Di Bruno Pizzul, nato a Udine l’8 marzo 1938 e scomparso in queste ore, si può dire senza alcun dubbio che è stato l’ultimo grande narratore di calcio in forma di telecronaca. Al ritmo del racconto, abbinava una competenza calcistica innata e cresciuta nel corso degli anni, arricchita dal valore aggiunto di essere stato egli stesso un calciatore. Stopper, alto 1.92, con la sua grande intelligenza e caratura umana capì di non essere un campione e preferì raccontare il calcio più che giocarlo.
Se vogliamo fare un paragone musicale, egli fu uno chansonnier della scuola “milanese” della Rai, come l’immenso e indimenticabile Beppe Viola, suo amico fraterno oltre che collega, contrapposto agli odierni urlatori della scuola romana, con i telecronisti più in voga del momento sulle varie pay-tv, tutti cresciuti – almeno i più noti – nelle emittenti locali romane, sotto la guida di Michele Plastino, eccellente professionista, ma “autore” fin dagli anni Ottanta e perciò da oltre quarant’anni, di un giornalismo capitolino ridondante, urlato e passionale.
Ora, anche sotto l’ulteriore spinta di qualche notissimo commentatore, anzi, “seconda voce”, debordante e non incline al contraddittorio, anche le telecronache Rai stanno virando verso l’urlo passionale, a discapito della competenza dettagliata e soprattutto del l’imparzialità, oggi questa sconosciuta.
Bruno Pizzul non ha mai dato segno della più minima ombra di parzialità. Era tifoso del Torino, ad esempio, ma non ha mai offerto la minima impressione di esserlo, in nessuna telecronaca.
Il 29 maggio 1985, con la tragedia dell’Heysel, tifosi e sportivi di tutte le età, si sono ritrovati in un brutto sogno, un incubo divenuto realtà, scoprendo che lo sport purtroppo era anche tragedia. In noi tutti, nelle nostre coscienze, quel giorno sopravvenne qualcosa di tumultuoso, di agghiacciante.

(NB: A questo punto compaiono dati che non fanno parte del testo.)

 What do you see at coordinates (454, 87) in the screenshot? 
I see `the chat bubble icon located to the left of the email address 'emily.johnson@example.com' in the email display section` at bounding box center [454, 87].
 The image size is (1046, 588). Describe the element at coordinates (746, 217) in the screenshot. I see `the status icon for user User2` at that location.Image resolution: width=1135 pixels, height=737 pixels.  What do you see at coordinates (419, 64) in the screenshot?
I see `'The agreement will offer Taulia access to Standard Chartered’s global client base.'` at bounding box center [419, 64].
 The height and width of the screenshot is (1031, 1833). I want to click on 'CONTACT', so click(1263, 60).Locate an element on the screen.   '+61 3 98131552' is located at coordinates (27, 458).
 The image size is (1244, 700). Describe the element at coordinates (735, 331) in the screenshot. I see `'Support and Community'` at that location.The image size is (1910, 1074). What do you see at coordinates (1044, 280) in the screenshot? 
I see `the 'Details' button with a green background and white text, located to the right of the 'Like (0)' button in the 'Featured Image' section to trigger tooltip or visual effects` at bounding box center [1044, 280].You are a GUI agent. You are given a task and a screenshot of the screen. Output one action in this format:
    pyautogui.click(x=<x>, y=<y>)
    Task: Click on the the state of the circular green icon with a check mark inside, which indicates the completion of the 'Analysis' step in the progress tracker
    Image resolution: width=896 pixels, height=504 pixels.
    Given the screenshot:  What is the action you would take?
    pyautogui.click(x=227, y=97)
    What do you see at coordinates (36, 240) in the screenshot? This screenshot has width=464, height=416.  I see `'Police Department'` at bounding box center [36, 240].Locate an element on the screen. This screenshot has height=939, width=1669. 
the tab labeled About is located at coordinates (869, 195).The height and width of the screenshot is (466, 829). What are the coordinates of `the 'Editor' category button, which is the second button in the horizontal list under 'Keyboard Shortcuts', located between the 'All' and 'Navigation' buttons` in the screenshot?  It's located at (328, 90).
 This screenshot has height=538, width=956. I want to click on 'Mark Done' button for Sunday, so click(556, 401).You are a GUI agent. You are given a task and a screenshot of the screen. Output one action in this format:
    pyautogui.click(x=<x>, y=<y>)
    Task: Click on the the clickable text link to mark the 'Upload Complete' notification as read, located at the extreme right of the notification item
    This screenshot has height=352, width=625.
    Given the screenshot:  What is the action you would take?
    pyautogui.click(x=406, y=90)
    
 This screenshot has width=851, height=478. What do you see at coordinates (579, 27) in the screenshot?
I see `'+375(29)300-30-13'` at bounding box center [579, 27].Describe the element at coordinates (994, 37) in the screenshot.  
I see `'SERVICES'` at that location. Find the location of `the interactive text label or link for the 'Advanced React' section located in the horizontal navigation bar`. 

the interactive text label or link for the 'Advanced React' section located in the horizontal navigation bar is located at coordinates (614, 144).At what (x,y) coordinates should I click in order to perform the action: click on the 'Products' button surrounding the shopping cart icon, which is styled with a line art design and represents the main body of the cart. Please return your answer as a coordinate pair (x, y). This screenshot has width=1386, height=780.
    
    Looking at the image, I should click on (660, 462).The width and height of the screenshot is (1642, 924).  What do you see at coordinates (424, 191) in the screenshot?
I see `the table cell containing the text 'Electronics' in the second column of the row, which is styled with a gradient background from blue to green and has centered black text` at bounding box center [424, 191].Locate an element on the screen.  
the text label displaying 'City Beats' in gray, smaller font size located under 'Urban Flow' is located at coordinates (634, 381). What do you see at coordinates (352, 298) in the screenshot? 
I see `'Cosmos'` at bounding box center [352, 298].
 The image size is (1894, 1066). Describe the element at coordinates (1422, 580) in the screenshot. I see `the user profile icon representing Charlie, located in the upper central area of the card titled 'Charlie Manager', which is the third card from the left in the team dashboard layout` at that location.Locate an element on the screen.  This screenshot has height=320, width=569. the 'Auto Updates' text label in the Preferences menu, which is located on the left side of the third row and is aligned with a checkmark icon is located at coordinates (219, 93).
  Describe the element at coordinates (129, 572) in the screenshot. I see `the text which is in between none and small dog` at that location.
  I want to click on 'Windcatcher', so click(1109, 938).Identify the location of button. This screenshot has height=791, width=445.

La voce rotta di Pizzul mentre annunciava in diretta il numero delle vittime, in quel momento rappresentava tutti noi, stravolti e increduli davanti a un massacro che ci ha segnati per sempre.
Un anno indimenticabile per la carriera di Pizzul e per il calcio nazionale fu il 1990. Prima le finali tutte italiane, con Milan-Benfica 1-0 in Coppa dei Campioni, Sampdoria-Anderlecht 2-0 in Coppa delle Coppe e poi la Juventus trionfante nel doppio confronto in Coppa Uefa contro la Fiorentina. A queste si aggiunsero poi le “Notti magiche” di Italia 90, con un terzo posto della Nazionale che con un po’ di fortuna poteva essere anche il primo.
Anche ai Mondiali statunitensi del 1994, Pizzul ci stregò, commentando i gol, l’ascesa e il rigore sbagliato in finale di Roberto Baggio, che non ha per niente offuscato la carriera di un grandissimo calciatore, ma ne ha anzi alimentato la leggenda.
A Bruno Pizzul è mancato solo di commentare un Mondiale vincente. Per il resto, ha fatto diventare il calcio una magia per tutti noi. E non è poco, decisamente, con i tempi che corrono oggi.
“Ha il problema di girarsi”, diceva Pizzul commentando il centravanti che faticava a crearsi spazio, spalle alla porta. Oggi è tutto il calcio italiano in generale che “ha il problema di girarsi”, ma non è perduta l’attesa per nuove emozioni simili a quelle narrate dal grande Pizzul. Se qualcuno tornerà a inseguire sogni, nulla sarà perduto, nel calcio.